→ **Exercise**
Under this line are the records; write out word for word the part that begins at the line containing "This screenshot has width=411, height=532." and ends at the line containing "Click the last", and no more.

START Working data

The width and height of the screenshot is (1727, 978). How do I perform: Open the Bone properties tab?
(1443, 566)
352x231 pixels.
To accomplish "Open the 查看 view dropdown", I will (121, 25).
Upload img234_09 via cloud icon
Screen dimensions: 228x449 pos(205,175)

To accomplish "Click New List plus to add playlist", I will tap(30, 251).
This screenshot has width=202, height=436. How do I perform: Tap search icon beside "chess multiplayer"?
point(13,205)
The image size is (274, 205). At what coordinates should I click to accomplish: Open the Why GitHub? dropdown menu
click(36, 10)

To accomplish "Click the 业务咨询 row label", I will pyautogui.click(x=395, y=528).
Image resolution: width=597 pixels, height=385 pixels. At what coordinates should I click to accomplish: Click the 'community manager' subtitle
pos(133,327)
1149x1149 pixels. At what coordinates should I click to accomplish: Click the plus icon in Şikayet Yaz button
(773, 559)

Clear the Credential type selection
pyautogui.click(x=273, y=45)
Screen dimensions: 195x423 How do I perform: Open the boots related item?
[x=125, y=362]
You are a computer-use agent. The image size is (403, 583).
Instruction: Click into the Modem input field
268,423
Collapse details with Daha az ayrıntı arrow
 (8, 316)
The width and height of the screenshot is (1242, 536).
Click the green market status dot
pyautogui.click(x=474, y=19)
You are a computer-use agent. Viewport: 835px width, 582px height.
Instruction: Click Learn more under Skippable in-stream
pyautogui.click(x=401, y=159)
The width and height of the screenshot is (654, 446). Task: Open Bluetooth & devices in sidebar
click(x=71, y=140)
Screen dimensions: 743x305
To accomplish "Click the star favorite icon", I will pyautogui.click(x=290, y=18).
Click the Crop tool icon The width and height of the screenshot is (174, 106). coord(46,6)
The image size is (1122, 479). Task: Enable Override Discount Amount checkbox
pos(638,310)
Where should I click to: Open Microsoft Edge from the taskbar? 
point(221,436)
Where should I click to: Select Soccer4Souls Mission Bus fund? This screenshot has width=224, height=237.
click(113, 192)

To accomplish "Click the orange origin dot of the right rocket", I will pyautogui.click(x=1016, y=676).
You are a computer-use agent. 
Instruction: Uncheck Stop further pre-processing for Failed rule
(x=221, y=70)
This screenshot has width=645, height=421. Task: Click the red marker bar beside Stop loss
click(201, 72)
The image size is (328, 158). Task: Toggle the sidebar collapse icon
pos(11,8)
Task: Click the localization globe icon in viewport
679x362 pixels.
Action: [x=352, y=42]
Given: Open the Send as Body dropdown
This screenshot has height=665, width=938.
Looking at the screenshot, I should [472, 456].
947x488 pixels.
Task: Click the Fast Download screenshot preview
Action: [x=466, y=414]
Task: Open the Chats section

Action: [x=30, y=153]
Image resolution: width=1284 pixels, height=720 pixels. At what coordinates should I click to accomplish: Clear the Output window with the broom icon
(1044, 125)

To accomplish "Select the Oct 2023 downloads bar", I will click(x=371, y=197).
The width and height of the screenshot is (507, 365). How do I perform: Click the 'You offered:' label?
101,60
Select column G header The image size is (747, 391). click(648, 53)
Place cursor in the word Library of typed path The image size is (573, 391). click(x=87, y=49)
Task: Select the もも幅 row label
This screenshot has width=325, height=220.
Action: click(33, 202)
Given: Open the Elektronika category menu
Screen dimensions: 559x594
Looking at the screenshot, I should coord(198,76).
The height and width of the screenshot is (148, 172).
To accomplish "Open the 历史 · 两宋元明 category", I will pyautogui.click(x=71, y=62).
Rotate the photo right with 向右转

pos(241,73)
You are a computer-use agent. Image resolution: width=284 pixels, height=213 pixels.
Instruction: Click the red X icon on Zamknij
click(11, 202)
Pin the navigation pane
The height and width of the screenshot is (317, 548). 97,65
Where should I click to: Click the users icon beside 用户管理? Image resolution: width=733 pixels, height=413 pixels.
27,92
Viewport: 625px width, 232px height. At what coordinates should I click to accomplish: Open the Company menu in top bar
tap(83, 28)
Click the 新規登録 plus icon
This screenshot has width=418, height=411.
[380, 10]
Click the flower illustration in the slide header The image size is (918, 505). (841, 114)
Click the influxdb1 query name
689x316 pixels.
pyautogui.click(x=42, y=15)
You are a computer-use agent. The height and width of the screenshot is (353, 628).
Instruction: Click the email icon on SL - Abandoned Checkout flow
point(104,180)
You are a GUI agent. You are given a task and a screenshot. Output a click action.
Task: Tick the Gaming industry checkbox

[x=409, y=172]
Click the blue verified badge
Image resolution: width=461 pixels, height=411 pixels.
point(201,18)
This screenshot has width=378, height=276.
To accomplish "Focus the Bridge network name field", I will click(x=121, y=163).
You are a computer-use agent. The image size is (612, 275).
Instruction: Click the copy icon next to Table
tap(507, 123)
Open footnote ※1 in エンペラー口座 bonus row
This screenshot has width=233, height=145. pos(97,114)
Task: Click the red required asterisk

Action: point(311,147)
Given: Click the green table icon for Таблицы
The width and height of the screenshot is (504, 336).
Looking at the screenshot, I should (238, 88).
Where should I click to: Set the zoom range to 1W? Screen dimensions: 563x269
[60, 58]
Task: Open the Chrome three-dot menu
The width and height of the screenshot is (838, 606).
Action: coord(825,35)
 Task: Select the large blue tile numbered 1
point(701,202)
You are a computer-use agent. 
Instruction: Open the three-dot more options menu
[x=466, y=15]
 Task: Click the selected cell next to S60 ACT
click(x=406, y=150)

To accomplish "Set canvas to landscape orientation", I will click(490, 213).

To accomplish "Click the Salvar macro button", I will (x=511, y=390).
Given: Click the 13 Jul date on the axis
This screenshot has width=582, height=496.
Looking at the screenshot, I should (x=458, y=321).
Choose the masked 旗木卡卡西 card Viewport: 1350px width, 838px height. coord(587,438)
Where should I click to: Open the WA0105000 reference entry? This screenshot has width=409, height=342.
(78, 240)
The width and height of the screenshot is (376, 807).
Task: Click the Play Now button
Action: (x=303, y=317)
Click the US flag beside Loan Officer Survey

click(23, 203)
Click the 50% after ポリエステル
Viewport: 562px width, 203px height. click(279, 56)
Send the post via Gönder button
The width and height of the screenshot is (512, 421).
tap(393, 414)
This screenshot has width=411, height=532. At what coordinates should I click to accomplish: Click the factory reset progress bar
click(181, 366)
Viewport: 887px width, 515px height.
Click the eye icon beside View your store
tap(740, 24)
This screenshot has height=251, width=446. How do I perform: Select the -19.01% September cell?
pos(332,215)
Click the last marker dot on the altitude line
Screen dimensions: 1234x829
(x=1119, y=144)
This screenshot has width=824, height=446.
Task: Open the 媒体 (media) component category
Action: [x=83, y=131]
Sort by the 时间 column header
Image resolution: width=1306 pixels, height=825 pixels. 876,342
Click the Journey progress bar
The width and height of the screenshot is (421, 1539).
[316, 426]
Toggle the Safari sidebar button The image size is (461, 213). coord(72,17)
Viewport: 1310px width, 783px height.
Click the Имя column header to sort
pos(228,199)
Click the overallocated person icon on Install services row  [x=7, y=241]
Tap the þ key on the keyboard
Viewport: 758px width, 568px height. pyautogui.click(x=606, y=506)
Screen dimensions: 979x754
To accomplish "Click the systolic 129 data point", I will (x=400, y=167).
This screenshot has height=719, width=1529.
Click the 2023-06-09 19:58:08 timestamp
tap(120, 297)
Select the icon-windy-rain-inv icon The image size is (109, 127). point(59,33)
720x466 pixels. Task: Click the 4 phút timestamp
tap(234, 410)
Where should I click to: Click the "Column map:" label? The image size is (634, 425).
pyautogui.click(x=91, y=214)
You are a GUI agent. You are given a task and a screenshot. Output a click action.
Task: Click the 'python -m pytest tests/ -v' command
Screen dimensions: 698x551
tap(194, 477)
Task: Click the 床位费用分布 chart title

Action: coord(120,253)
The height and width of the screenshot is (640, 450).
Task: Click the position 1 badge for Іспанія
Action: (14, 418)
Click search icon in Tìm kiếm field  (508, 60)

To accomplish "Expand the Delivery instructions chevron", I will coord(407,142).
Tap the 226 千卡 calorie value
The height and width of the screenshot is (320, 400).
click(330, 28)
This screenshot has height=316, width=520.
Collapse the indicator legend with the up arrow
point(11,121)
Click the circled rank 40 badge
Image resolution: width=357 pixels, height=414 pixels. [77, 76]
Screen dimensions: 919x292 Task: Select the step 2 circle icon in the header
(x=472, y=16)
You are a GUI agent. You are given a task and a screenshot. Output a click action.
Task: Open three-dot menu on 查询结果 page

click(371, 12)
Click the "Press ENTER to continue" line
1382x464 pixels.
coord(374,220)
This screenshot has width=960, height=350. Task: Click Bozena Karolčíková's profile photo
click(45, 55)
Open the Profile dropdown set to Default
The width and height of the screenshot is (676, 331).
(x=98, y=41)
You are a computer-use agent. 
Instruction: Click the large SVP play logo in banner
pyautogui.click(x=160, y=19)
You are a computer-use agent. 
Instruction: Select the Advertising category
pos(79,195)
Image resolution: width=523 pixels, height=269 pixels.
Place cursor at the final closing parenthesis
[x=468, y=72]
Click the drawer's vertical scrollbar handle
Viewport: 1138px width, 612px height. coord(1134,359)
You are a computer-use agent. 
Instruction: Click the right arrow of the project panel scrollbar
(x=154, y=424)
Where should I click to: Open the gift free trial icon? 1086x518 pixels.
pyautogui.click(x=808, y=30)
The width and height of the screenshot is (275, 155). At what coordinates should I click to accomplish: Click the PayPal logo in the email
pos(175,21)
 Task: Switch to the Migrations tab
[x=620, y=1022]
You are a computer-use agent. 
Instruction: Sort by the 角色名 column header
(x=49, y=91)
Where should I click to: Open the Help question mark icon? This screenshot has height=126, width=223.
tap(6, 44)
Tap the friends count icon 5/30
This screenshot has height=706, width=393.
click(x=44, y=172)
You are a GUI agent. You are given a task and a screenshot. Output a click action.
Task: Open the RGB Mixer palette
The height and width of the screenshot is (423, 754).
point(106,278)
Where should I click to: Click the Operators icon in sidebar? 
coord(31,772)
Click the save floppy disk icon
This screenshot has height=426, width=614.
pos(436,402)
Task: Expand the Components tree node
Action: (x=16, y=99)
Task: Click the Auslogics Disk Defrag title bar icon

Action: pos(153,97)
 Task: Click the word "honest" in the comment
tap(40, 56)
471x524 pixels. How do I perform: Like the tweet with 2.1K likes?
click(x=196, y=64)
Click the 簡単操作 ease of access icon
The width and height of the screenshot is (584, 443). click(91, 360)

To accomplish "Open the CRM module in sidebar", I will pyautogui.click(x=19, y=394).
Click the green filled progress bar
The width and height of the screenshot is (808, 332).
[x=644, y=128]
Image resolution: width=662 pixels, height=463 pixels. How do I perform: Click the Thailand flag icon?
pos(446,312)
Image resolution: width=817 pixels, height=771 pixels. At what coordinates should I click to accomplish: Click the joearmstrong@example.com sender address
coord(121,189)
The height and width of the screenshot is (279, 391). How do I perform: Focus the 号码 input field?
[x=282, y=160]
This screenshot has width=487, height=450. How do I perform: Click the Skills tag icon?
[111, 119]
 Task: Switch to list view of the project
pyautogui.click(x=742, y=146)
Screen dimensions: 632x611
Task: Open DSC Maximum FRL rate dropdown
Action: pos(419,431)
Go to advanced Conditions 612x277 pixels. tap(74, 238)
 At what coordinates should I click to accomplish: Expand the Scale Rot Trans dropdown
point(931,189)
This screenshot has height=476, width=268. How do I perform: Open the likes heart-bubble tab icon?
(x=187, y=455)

END Working data

→ **Your solution**
This screenshot has width=411, height=532. At what coordinates should I click to accomplish: Click the factory reset progress bar
click(181, 366)
Viewport: 887px width, 515px height.
Click the eye icon beside View your store
tap(740, 24)
This screenshot has height=251, width=446. How do I perform: Select the -19.01% September cell?
pos(332,215)
Click the last marker dot on the altitude line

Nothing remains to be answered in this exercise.